START Listed records
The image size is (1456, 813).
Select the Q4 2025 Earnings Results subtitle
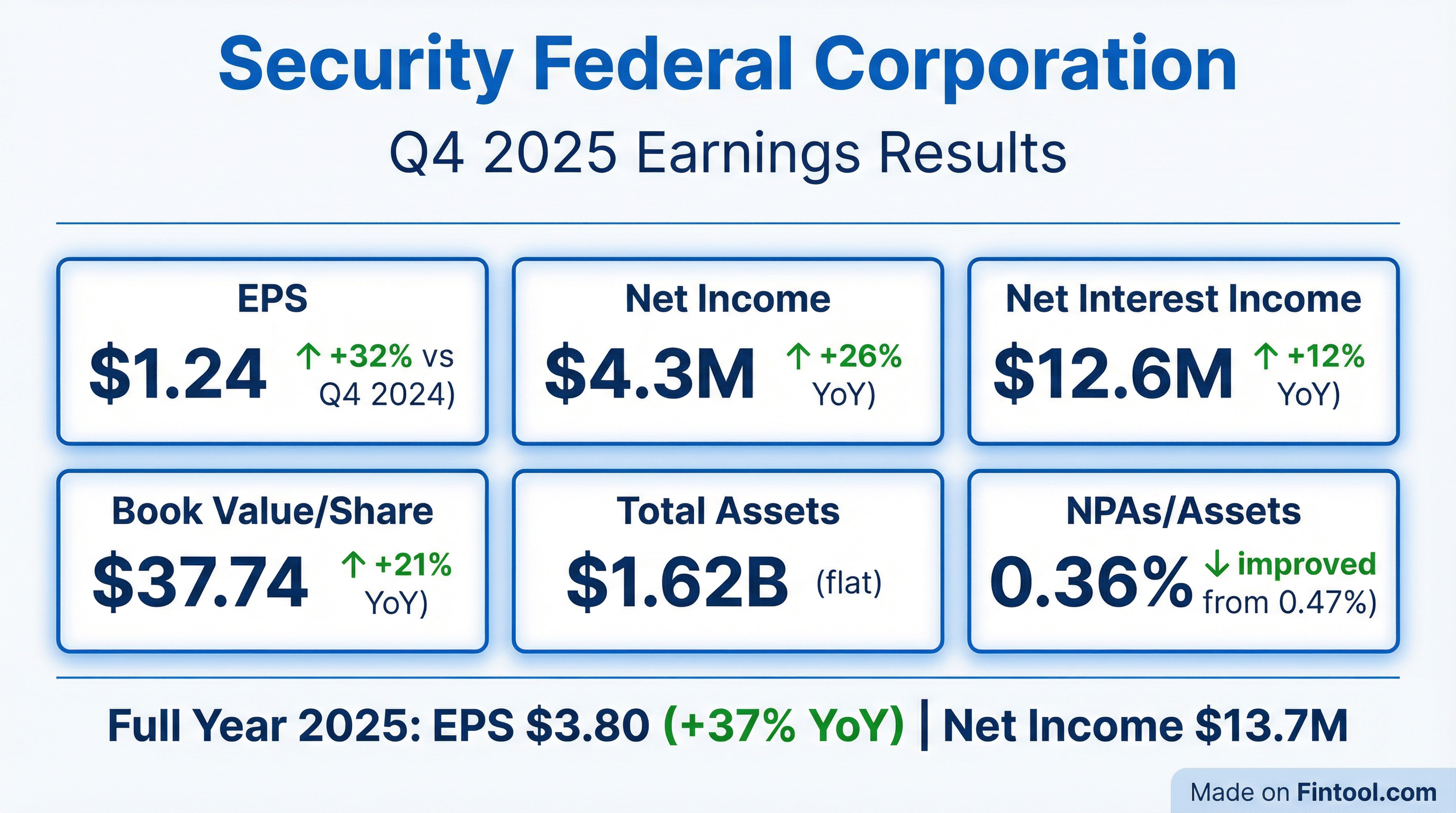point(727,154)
END Listed records
START Listed records
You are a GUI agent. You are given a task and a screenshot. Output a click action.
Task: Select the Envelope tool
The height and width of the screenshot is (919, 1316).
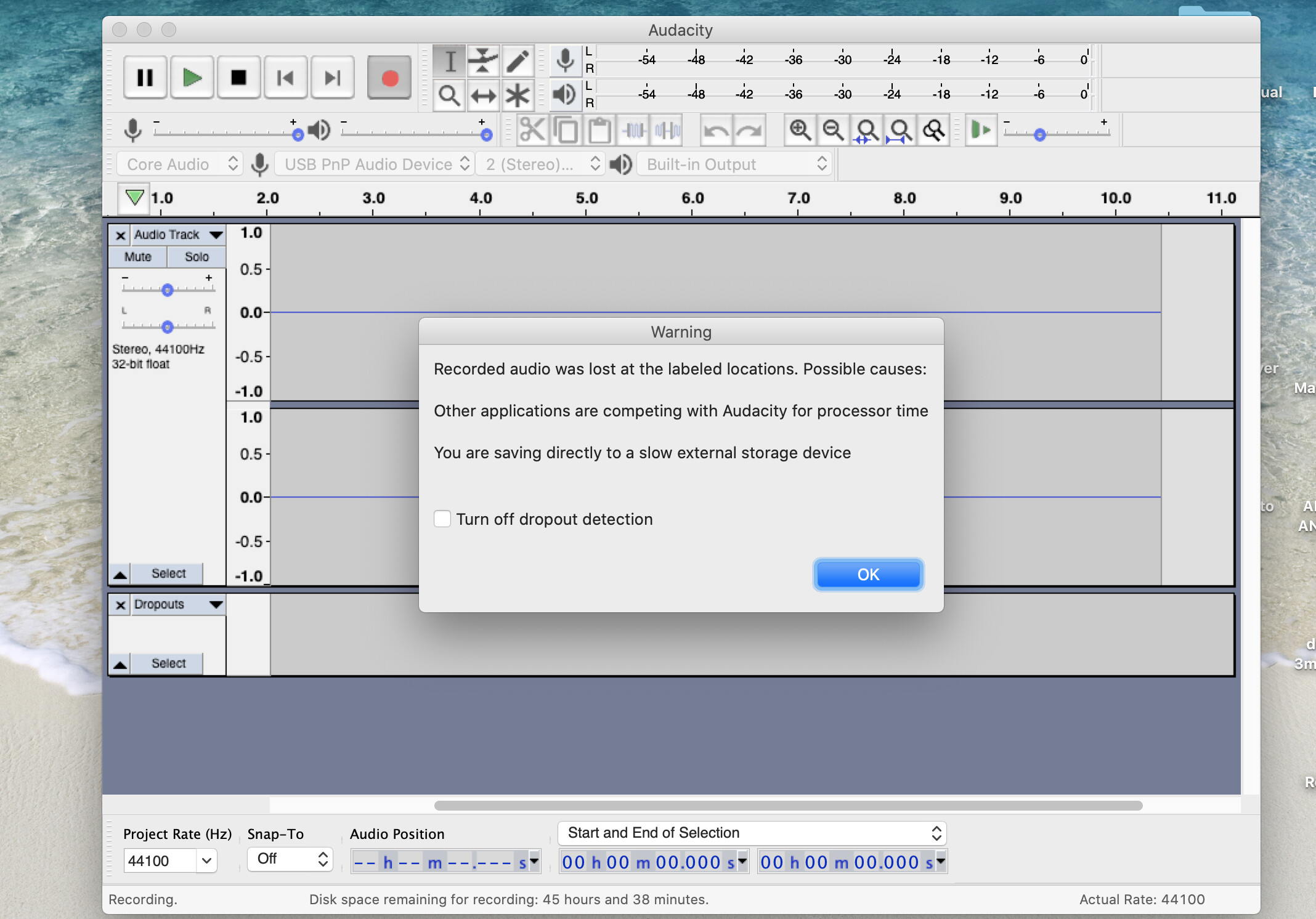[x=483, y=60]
END Listed records
*Written instruction*. Update everything from the line containing "You are a GUI" down to the line containing "[x=483, y=60]" by swapping "Envelope" for "Eraser", and give back only those lines with everything else unchanged. Leave the pictures out.

*Finished task*.
You are a GUI agent. You are given a task and a screenshot. Output a click action.
Task: Select the Eraser tool
The height and width of the screenshot is (919, 1316).
[x=483, y=60]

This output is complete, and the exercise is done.